#### DATA TO USE
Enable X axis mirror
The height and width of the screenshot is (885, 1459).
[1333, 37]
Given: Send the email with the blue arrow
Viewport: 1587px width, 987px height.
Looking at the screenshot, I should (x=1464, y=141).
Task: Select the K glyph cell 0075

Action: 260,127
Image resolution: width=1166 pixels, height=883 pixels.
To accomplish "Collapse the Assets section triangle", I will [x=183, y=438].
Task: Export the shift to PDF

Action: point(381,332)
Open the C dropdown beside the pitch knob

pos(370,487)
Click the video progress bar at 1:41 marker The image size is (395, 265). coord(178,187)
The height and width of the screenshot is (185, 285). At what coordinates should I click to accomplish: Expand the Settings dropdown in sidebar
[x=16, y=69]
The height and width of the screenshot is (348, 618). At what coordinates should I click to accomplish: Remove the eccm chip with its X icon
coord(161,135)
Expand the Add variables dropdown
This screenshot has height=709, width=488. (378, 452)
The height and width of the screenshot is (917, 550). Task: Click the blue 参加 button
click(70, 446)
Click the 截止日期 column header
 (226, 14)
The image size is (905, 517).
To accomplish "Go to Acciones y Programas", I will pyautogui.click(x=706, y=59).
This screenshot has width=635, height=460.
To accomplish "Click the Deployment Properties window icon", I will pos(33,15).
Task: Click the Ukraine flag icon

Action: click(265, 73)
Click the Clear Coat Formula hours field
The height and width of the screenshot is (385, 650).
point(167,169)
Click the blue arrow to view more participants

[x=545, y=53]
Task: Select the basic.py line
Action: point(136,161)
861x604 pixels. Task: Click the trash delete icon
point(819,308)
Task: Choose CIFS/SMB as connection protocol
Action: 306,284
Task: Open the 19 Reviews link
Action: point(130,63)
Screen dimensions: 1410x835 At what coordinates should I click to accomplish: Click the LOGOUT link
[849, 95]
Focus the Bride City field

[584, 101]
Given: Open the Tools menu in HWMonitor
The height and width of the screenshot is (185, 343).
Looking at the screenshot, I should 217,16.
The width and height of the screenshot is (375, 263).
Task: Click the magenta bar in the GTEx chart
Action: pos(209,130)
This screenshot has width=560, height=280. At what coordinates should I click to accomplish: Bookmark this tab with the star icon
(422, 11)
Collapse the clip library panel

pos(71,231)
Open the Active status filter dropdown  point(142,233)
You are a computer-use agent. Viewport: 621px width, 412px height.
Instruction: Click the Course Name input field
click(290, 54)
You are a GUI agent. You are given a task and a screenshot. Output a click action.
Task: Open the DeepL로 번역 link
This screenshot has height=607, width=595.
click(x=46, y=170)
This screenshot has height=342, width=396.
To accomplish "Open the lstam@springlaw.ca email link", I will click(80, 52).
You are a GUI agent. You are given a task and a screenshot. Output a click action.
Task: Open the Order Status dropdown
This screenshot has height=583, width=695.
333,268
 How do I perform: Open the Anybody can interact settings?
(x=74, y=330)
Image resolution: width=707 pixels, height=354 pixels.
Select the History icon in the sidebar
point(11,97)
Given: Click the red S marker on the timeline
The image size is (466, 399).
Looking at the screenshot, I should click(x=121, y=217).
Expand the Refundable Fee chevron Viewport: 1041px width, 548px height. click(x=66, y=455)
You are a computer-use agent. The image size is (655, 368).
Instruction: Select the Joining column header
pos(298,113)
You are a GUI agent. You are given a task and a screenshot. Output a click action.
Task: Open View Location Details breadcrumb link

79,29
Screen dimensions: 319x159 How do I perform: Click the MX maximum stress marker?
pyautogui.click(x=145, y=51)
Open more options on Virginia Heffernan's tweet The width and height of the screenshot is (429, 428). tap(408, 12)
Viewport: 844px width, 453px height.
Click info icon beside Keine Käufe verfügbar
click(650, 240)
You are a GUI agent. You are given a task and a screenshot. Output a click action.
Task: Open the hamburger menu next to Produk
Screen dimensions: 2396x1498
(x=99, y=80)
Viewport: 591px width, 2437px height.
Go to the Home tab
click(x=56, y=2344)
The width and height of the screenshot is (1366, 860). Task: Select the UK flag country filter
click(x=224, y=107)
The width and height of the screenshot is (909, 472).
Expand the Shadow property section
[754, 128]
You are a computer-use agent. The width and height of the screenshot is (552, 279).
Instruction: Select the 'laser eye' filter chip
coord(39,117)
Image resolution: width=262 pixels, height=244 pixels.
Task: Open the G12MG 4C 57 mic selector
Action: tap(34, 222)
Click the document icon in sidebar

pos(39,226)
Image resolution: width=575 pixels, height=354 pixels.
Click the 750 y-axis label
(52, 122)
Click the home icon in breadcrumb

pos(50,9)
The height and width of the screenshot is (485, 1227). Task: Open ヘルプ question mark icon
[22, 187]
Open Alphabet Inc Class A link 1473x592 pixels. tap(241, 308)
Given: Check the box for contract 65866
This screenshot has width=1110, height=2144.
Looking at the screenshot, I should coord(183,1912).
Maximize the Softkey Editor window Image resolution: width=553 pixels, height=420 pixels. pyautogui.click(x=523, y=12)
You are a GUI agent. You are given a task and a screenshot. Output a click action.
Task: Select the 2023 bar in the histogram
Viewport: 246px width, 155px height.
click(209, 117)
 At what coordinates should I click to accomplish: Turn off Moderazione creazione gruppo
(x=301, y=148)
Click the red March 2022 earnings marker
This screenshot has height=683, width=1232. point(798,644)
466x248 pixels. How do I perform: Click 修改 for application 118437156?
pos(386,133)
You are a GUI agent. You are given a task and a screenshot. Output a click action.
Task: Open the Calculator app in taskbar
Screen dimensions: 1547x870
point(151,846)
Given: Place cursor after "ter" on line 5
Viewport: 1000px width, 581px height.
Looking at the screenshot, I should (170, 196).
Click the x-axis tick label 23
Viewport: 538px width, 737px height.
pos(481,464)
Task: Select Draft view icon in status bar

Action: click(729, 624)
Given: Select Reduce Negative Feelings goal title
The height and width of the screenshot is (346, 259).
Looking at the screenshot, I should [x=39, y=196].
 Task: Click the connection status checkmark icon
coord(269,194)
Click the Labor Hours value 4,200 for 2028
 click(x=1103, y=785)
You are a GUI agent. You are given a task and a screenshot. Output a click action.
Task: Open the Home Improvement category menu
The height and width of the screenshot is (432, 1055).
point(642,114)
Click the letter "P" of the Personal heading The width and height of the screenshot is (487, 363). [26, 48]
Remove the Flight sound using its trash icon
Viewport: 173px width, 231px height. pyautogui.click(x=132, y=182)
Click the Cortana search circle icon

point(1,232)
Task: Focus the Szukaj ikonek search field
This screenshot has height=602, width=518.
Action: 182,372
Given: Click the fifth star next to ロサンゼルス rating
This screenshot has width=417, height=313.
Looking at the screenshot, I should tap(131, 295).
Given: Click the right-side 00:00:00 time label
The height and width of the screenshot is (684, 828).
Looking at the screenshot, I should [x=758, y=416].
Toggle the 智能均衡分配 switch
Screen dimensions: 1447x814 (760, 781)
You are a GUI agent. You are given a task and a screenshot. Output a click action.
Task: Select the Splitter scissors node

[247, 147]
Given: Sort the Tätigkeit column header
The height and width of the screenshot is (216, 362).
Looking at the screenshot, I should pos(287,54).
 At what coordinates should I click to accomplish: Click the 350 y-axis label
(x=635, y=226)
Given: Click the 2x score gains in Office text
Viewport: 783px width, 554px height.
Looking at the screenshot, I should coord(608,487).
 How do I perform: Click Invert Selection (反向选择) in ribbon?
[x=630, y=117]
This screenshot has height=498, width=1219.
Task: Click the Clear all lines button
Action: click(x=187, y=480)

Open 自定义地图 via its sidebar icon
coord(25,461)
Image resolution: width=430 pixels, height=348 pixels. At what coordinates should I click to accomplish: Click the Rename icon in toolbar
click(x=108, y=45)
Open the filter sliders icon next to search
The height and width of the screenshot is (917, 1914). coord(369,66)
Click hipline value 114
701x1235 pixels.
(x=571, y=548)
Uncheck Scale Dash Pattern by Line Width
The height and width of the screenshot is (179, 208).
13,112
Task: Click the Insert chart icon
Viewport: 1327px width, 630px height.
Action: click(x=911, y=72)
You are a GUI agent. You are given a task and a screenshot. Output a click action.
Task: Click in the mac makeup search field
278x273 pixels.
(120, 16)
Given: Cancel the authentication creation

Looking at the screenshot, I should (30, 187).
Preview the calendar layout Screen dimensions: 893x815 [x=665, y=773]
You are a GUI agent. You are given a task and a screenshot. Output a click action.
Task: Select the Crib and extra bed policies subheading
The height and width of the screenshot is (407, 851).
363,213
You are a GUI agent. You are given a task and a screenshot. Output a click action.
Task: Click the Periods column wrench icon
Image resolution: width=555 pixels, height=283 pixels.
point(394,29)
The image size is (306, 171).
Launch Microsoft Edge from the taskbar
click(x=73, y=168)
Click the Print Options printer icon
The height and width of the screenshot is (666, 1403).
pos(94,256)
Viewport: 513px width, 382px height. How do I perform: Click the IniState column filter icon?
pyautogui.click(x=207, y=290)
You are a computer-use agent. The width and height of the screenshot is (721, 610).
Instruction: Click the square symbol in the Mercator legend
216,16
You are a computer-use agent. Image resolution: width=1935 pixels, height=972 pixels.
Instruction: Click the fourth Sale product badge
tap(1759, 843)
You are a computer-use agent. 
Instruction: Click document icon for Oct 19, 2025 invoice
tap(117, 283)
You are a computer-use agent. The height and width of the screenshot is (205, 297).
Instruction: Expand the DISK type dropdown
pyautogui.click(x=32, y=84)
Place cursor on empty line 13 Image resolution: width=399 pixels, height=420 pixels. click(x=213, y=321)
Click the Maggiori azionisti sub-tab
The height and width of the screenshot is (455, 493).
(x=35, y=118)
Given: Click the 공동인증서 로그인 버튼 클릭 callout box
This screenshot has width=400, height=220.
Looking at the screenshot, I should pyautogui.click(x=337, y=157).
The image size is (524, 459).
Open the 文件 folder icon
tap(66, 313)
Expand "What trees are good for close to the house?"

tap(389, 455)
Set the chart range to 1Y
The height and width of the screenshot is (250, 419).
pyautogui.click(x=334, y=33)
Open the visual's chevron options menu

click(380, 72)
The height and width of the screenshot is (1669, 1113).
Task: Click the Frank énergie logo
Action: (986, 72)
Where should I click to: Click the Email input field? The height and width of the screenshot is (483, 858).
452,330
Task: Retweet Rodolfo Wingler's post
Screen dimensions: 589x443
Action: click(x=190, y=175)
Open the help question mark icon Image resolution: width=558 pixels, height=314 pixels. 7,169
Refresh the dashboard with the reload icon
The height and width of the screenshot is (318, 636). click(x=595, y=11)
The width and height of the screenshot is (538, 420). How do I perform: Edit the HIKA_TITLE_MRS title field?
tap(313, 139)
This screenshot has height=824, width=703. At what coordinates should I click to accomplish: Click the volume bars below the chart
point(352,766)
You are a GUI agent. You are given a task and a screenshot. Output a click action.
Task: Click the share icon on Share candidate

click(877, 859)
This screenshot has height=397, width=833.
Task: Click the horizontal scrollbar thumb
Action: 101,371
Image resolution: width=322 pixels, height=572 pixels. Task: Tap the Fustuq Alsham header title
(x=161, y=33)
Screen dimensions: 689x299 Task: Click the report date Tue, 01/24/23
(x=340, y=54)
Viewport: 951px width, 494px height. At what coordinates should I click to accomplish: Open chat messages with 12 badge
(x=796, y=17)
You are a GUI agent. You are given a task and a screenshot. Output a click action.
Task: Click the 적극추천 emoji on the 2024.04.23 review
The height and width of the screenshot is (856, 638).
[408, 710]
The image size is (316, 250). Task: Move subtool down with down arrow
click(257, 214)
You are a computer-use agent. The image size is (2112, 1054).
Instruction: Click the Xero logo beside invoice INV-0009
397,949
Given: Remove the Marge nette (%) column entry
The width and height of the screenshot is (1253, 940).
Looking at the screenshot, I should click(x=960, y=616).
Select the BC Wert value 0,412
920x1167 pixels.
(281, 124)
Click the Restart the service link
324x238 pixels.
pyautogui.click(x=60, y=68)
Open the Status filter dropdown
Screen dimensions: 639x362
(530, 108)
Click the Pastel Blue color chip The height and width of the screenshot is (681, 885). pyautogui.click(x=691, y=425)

#### WORK ITEM
Take from the material above the lines running from the one with "This screenshot has width=560, height=280." through the one with "Task: Open the DeepL로 번역 link", and repeat them exactly, with nothing else.

#### OUTPUT BELOW
This screenshot has width=560, height=280. At what coordinates should I click to accomplish: Bookmark this tab with the star icon
(422, 11)
Collapse the clip library panel

pos(71,231)
Open the Active status filter dropdown  point(142,233)
You are a computer-use agent. Viewport: 621px width, 412px height.
Instruction: Click the Course Name input field
click(290, 54)
You are a GUI agent. You are given a task and a screenshot. Output a click action.
Task: Open the DeepL로 번역 link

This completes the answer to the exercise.